How long did it take to get off the ground?
It took about six/eight weeks to get from an idea to our first training session.
What difficulties did you face in starting up – safety requirements, venues etc?
All schools in Cardiff have lunchtime, after school and holiday sports clubs organised and supported by an organisation called 5×60. I am a secondary school teacher in St. Teilo’s High School. Loraine Rye is the 5×60 officer in my school and was very keen to start a junior roller derby club. Loraine and the 5×60 organisation gave us guidance and support from finding funding for a venue, CRB checks, coaching etc. They also provided us with support in gaining a suitable venue to train in which has proved a huge help to us. We also contacted the JRDA and UKRDA for advice on derby specific issues.
How many coaches do you have, and how did you decide who would coach?
We have four junior derby coaches. TBB head coach Judge Redd, TBB head ref Chaz Tizer, TBB freshmeat coach Hello Resshi and myself. When looking at who would coach we looked at people who were not only intetested but able to dedicate the time and energy to the team. We also have a large number of our adult skaters that come along to training and help support the juniors.
How did you spread the word?
5×60 and Loraine Rye were again a huge support when it came to promoting, they facilitated us with links to schools where we held assemblies (on skates!) and distributed posters. 5×60 are run by Cardiff Council and they sent photographers to our first session which were then published in the local paper.
Our PR team are a well oiled machine when it comes to such things and promoted junior training on twitter, tumblr and Facebook.
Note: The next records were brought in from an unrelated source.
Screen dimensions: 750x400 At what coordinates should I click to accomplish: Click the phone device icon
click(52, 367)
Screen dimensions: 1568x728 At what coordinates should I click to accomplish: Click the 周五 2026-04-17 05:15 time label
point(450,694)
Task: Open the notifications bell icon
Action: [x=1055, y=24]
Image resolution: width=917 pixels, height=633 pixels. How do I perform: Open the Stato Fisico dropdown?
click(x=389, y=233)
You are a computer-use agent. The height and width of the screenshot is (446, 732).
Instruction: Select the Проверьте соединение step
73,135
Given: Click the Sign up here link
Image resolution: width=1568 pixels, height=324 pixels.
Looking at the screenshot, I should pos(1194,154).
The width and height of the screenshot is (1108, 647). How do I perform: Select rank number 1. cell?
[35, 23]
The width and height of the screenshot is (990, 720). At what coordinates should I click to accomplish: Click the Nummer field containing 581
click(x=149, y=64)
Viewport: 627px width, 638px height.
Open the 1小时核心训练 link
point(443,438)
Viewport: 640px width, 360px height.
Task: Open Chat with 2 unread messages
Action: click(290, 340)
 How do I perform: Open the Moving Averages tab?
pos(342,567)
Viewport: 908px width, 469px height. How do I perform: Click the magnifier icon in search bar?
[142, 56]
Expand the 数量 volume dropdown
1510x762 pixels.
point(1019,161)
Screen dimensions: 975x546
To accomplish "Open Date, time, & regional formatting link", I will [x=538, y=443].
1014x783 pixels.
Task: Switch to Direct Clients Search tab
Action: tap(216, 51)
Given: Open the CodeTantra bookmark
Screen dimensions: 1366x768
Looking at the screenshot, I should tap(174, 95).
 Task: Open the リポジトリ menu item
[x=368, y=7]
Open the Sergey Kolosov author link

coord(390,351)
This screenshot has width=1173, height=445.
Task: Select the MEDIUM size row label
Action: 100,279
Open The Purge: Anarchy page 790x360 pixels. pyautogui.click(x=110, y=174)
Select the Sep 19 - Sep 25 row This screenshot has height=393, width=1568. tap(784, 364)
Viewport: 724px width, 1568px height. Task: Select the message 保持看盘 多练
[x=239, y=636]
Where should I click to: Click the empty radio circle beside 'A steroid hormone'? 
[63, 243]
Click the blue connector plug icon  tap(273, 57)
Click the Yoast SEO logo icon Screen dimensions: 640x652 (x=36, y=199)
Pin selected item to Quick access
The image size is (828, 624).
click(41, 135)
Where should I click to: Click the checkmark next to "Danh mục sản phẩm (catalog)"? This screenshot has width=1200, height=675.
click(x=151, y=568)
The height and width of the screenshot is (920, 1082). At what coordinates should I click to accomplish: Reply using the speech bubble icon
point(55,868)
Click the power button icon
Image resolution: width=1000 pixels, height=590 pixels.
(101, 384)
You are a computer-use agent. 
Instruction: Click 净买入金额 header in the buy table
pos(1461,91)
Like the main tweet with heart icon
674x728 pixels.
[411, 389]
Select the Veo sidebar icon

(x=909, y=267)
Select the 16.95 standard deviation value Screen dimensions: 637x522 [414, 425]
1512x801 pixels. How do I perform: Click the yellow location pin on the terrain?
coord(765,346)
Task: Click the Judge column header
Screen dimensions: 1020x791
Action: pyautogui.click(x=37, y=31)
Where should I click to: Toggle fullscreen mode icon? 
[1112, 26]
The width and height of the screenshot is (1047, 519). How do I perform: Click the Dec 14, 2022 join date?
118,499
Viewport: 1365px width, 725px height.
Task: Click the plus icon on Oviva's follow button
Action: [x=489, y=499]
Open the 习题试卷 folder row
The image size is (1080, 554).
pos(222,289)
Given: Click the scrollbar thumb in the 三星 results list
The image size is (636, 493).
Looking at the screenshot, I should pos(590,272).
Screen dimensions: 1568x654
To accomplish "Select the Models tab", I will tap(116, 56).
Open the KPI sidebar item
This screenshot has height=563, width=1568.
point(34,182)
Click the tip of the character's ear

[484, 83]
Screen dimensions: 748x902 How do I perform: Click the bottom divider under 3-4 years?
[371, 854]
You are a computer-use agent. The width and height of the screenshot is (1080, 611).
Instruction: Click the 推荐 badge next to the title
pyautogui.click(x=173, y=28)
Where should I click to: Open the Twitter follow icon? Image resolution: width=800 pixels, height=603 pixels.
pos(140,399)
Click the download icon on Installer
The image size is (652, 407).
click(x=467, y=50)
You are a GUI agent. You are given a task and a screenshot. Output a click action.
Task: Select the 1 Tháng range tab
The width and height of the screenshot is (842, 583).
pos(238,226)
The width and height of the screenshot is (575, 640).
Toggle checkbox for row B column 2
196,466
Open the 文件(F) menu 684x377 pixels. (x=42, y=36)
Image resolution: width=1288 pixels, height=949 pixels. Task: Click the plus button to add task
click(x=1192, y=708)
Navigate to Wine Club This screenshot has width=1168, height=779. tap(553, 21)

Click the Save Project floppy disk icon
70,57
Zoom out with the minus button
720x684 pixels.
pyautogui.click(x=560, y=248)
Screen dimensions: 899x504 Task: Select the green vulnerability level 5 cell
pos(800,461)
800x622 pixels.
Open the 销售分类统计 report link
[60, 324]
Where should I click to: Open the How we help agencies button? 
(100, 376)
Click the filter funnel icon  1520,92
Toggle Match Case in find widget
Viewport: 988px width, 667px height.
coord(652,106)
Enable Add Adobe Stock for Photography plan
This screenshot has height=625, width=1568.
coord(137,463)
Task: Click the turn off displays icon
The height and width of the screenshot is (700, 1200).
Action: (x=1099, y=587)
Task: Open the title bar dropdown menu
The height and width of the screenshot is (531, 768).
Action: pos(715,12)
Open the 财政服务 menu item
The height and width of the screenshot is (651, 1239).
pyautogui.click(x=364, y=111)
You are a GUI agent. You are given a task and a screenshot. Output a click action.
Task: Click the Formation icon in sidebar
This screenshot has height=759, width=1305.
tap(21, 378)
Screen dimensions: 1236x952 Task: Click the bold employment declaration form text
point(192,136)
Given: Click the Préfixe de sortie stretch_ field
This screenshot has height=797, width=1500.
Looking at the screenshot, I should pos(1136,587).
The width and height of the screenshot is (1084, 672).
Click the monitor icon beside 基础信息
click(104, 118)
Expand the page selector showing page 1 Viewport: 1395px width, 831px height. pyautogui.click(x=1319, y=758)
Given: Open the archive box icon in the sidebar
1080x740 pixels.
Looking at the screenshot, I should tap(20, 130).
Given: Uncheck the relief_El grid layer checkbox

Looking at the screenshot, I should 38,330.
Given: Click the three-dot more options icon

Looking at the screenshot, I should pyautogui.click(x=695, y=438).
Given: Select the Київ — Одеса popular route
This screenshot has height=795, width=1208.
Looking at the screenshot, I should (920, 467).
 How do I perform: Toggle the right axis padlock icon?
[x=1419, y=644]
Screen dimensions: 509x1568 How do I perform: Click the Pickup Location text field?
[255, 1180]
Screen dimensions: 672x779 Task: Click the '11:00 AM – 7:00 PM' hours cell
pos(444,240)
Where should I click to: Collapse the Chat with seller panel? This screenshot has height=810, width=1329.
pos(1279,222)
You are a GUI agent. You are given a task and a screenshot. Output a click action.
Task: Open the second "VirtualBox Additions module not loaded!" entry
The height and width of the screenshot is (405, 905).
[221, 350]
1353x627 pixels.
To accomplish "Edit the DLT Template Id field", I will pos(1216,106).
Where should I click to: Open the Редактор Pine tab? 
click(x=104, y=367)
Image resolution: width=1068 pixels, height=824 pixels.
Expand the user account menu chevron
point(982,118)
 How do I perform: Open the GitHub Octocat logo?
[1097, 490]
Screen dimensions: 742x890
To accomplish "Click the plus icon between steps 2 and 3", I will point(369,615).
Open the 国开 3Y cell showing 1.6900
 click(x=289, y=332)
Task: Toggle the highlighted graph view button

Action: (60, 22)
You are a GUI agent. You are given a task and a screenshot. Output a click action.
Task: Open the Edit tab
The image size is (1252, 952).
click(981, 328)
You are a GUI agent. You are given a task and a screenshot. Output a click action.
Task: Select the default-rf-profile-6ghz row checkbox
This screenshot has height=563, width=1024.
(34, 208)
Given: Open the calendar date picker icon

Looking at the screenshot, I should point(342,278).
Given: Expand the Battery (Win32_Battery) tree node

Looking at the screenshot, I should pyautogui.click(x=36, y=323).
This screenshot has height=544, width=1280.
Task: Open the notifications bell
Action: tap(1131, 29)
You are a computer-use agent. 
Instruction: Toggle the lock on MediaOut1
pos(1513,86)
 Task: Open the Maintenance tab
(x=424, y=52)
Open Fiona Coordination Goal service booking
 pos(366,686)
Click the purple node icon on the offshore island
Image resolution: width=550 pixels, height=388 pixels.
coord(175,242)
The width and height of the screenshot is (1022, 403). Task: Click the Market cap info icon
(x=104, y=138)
Do you treat the league as a seperate entity?
No, our juniors and their families are Brawlers. We actively encourage juniors and their families to volunteer at home bouts, they travel with us to away bouts, and even spend some Sundays cheering us on in closed door scrims/bouts! We are also looking towards training some parents and guardians to NSO and we have had some mums and dads attend our rec league. The juniors train before the vets and are welcome to stay behind to watch the adults train. This has helped them feel more a part of the league.
How did you prepare for your first training session?
Following advice given to us by the JRDA we planned and prepared for the session as we would an adult skater first session/intro to derby – falls, stance, stops etc. All of the coaches registered as Cardiff Council Volunteer coaches and Judge Redd has undertaken a coaching course. It is important to keep the sessions engaging and fun while keeping the content relevant.
Have you continued to recruit skaters since starting up?
We are always looking for more junior skaters and take up an opportunities that we can to encourage new skaters to join the team.
How many junior skaters do you have?
12/15 who attend weekly but we are always welcoming new skaters to join.
What do you cover in training?
Junior sessions are structured in a similar way to Vet or Freashmeat sessions. The only constrict that juniors have is we unfortunately can only train one hour a week at the moment so we have to pack a lot into that hour! Hopefully as the junior team grows we will be able to afford to train for longer.
What are your plans for the future?
As a team we are working towards holding our first junior bout in December 2012 and we are hoping to find some other junior team in the UK to scrimmage with before then. Even a group of three or four skaters from another team who could take part in a pick up scrim with our skaters is something we hope to achieve in the next three – four months. And as I already mentioned we would like to obtain more training time and encourage more skaters to join.
What have you learned from setting up and running a junior league?
Setting up the juniors has been a rewarding and challenging experience for me. On a weekly basis I am impressed by the dedication and focus of the skaters and how much they are willing to put in to training. These skaters are the Brawlers of the future and it is incredibly exciting to watch them grow and progress.